WHAT IS REQUIRED
Reproduce the DFT passage between "Physical Interpretation of" and "enforcing orbital orthonormality.", inclusive, substituting "constraint multipliers" for "Lagrange multipliers".

EXCERPTED PASSAGE
──────
In practice, direct substitution $\rho^{(n+1)} \to \rho^{(n)}$ often converges slowly or not at all. Sophisticated density mixing schemes (Pulay/DIIS mixing, Broyden mixing) are used to accelerate convergence by extrapolating from several previous iterations.


Approximations to $E_{\mathrm{xc}}$

The KS formalism is formally exact — all approximations enter solely through the choice of $E_{\mathrm{xc}}[\rho]$. The quality of a DFT calculation therefore rests on the quality of the XC approximation. Common choices, in increasing order of sophistication (the “Jacob’s Ladder” of DFT), include:

  • Local Density Approximation (LDA): $E_{\mathrm{xc}}^{\mathrm{LDA}}[\rho] = \int \varepsilon_{\mathrm{xc}}(\rho(\mathbf{r})),\rho(\mathbf{r}),d\mathbf{r}$, where $\varepsilon_{\mathrm{xc}}$ is the XC energy per electron of a uniform electron gas at density $\rho$. Accurate for slowly varying densities; systematically overbinds.

  • Generalised Gradient Approximation (GGA): Adds dependence on the gradient $\nabla\rho(\mathbf{r})$ to account for density inhomogeneity (e.g. PBE functional). Significantly improves over LDA for molecules and surfaces.

  • Hybrid functionals: Mix a fraction of exact Hartree–Fock exchange with GGA correlation (e.g. B3LYP, HSE06). More accurate for band gaps and molecular properties, but computationally more expensive.

  • Meta-GGA, RPA, double hybrids: Higher rungs of the Jacob’s Ladder incorporate kinetic energy density, non-local correlation, or perturbation theory corrections.

The choice of functional is system-dependent and is one of the primary sources of error in practical DFT calculations.


Physical Interpretation of the KS Eigenvalues

A common point of confusion is the meaning of the Lagrange multipliers $\epsilon_i$ — the KS eigenvalues. They are not the true quasiparticle excitation energies of the interacting system; they arise as mathematical parameters enforcing orbital orthonormality.
──────
INFORMATION SHOWN

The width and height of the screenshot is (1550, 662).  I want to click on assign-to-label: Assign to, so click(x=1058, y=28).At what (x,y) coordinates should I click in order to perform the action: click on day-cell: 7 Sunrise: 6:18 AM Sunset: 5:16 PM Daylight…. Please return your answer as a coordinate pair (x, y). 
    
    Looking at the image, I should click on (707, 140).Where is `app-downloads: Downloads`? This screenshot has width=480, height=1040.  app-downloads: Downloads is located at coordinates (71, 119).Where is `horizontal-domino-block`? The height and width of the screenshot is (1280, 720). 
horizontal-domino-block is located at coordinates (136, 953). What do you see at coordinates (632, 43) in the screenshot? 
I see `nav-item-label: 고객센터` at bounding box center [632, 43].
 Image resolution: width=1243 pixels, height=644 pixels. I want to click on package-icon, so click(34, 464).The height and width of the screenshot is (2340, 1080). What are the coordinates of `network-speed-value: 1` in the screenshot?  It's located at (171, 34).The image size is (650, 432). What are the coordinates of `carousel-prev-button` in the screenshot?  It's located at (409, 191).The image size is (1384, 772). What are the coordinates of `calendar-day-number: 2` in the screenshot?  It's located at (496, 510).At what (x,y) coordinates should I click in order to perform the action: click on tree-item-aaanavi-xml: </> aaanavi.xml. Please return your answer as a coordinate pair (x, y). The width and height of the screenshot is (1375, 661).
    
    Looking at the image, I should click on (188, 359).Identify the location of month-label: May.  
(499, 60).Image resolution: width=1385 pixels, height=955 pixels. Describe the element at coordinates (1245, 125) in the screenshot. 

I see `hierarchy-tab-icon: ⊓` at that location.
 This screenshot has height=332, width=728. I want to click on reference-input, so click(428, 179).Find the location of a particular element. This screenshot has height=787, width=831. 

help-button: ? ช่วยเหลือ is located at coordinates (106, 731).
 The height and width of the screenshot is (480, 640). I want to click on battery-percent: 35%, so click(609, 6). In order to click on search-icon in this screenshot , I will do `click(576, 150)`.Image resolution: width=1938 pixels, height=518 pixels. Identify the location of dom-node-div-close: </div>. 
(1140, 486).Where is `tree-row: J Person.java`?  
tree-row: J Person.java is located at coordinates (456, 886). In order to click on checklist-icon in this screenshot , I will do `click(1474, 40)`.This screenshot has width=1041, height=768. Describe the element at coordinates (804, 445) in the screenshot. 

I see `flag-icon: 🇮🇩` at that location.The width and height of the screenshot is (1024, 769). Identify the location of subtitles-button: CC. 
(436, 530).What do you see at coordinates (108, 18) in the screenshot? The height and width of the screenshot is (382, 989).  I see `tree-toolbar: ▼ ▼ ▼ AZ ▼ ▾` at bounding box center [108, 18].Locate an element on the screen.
──────
WRITTEN ANSWER
Physical Interpretation of the KS Eigenvalues

A common point of confusion is the meaning of the constraint multipliers $\epsilon_i$ — the KS eigenvalues. They are not the true quasiparticle excitation energies of the interacting system; they arise as mathematical parameters enforcing orbital orthonormality.